From: Daniel Barkalow
Subject: Re: Switching from CVS to GIT
Date: Mon, 15 Oct 2007 20:45:02 -0400 (EDT)

Responding only to those portions where I think Windows experience and a 
Windows perspective would be helpful...

On Mon, 15 Oct 2007, Eli Zaretskii wrote:

> > - no proper filename semantics (case-insensitivity and stupid rules for
> >   allowed characters in filenames, like ":" in filenames in
> >   cross-platform projects)
> 
> There's a flag on Windows to open files case-sensitively, if you need
> that.  In any case, I don't see how this can be of any real relevance
> to porting GIT.  As for ":" in file names, simply don't use it, like
> you don't use white space or characters below 32 decimal: it's
> inconvenient, even if it's allowed.

I believe the hassle is that readdir doesn't necessarily report a README in 
a directory which is supposed to have a README, when it has a readme 
instead. I think we want O(n) comparison of sorted lists, which doesn't 
work if equivalent names don't sort the same.

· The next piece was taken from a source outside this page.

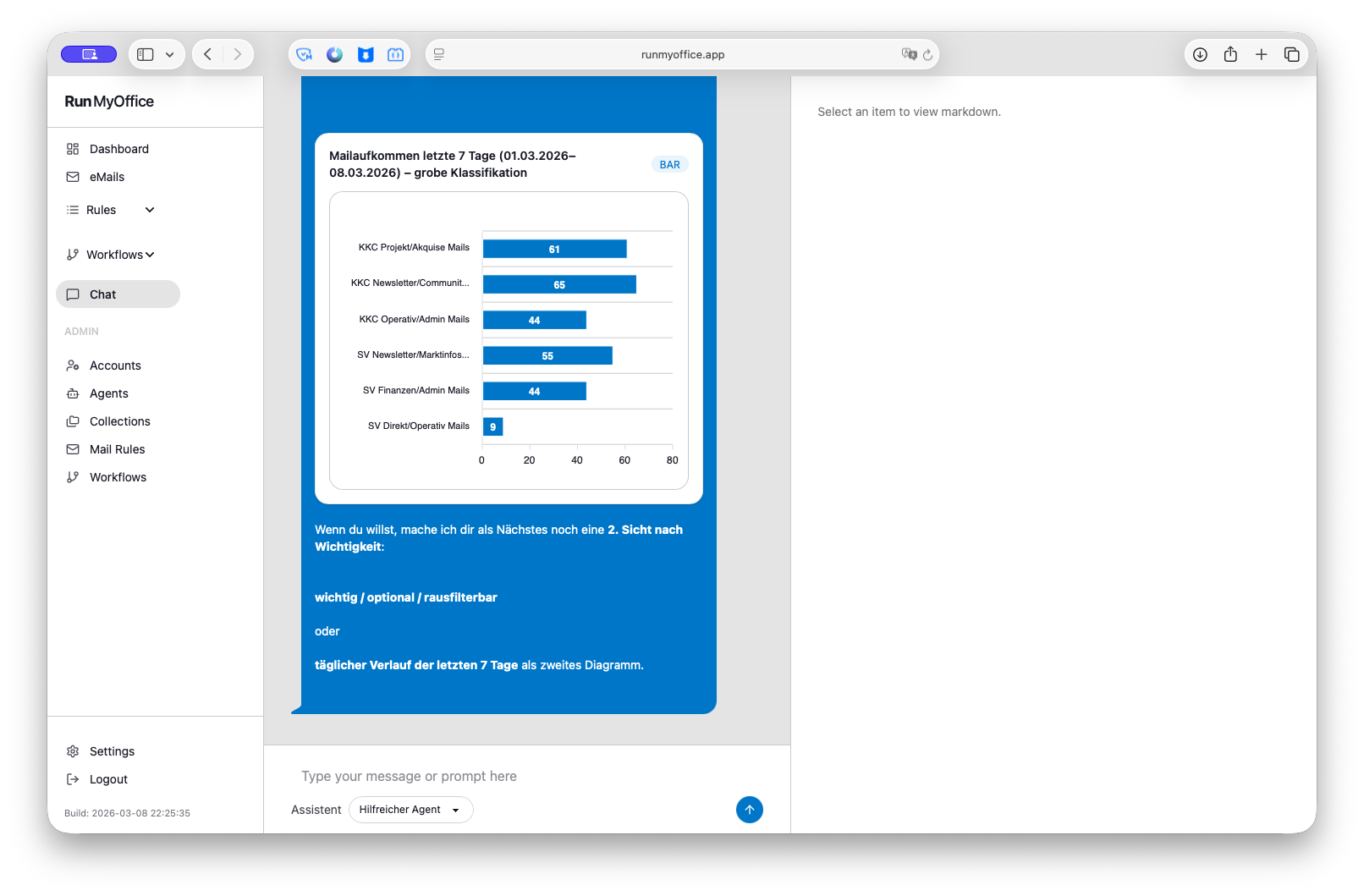Show tab overview icon

point(1291,55)
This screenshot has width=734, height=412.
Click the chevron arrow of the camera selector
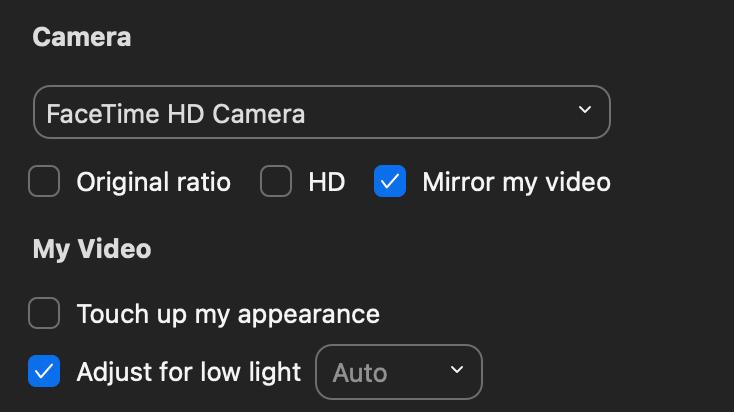(x=585, y=110)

> > - no acceptable level of performance in filesystem and VFS (readdir,
> >   stat, open and read/write are annoyingly slow)
> 
> With what libraries?  Native `stat' and `readdir' are quite fast.
> Perhaps you mean the ported glibc (libgw32c), where `readdir' is
> indeed painfully slow, but then you don't need to use it.

We want getting stat info, using readdir to figure out what files exist, 
for 106083 files in 1603 directories with a hot cache to take under 1s; 
otherwise "git status" takes a noticeable amount of time with a medium-big 
project, and we want people to be able to get info on what's changed 
effectively instantly. My impression is that Windows' native stat and 
readdir are plenty fast for what normal Windows programs want, but we 
actually expect reasonable performance on an unreasonably-big 
metadata-heavy input. AFAICT, nothing but Linux is optimized for this, but 
we're used to being able to find out if there's any change to a large 
directory structure in practically no time. On the other hand, we really 
just want to beat users' expectations for this operation, not our own 
expectations, so this may only be a problem for people benchmarking 
Windows git against Linux git.

> > - no real "mmap" (which kills perfomance and complicates code)
> 
> You only need mmap because you are accustomed to use it on GNU/Linux.

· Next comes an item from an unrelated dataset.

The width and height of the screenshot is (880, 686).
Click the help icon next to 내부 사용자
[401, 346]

I believe the need here is quick setup and fast access to sparse portions 
of several 100M files. It's hard to beat a page fault for read speed.

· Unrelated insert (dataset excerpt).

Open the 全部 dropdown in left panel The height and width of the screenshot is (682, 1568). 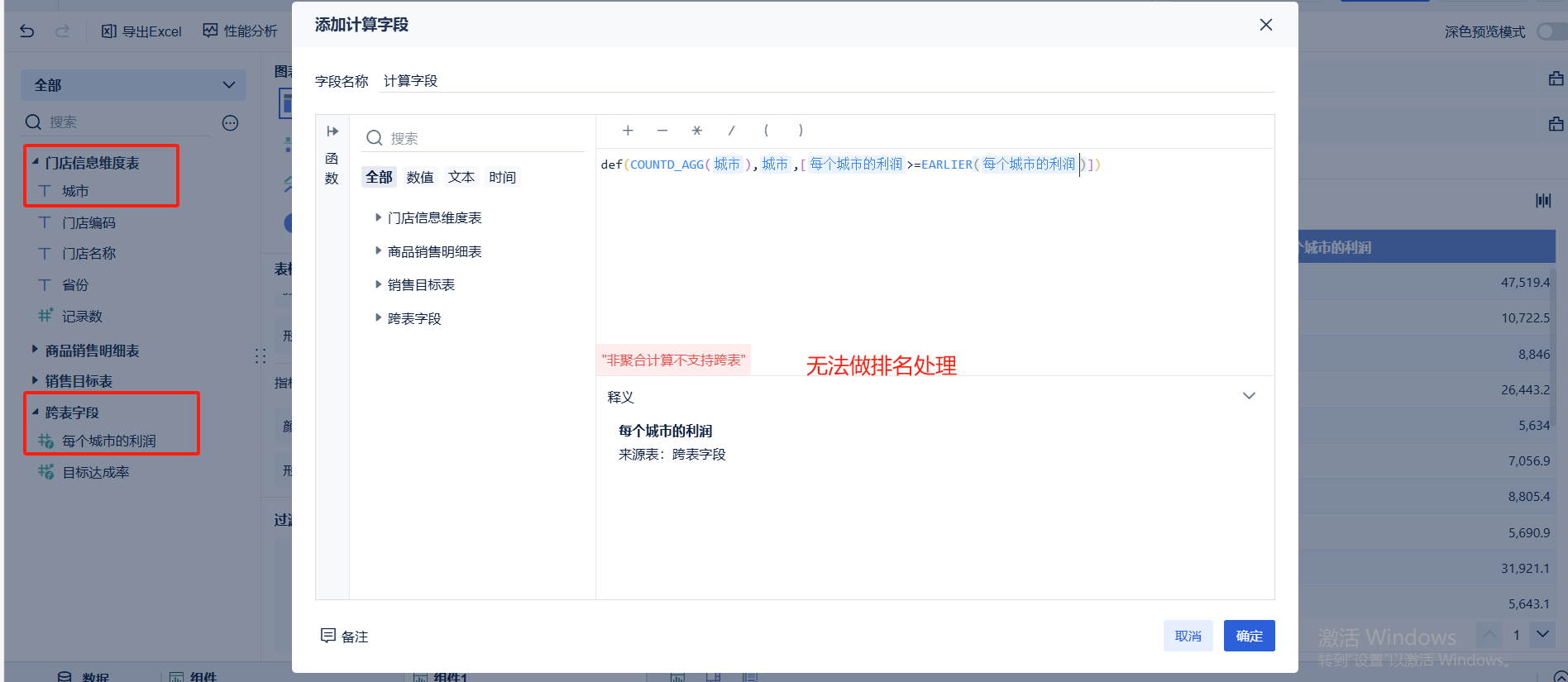point(133,85)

We also expect to be able to make a sequence of file system operations 
such that programs starting at any time see the same database as the files 
containing the database get restructured. My impression is that this is 
very hard or impossible with Windows, and also that it doesn't matter for 
Windows users, because they'll only have one program at a time accessing 
the repository. A lot of our filesystem demands are about making a wide 
variety of race conditions give the same result regardless of how the race 
goes, and we're just being overly careful for a Windows environment 
(although not necessarily for users with a UNIX background using Windows 
only because they have to).

> > - it has only one argument (limited in size) passed to started
> >   programs, which means that there is no possible way to safely pass
> >   file and text arguments on command line (more than one, that is)
> 
> Not enough context, so I cannot talk intelligently about this.  Why do
> you need interprocess communication in the first place? why not simply
> give birth to a subsidiary process and pass it a command line (which
> can be up to 32KB)?

A unixy pipeline was convenient, given what else we had already written. 
It's getting converted to single tasks, but it's not a top priority for 
most developers, since streaming 100M from one program to the next under 
most of our environments is trivial.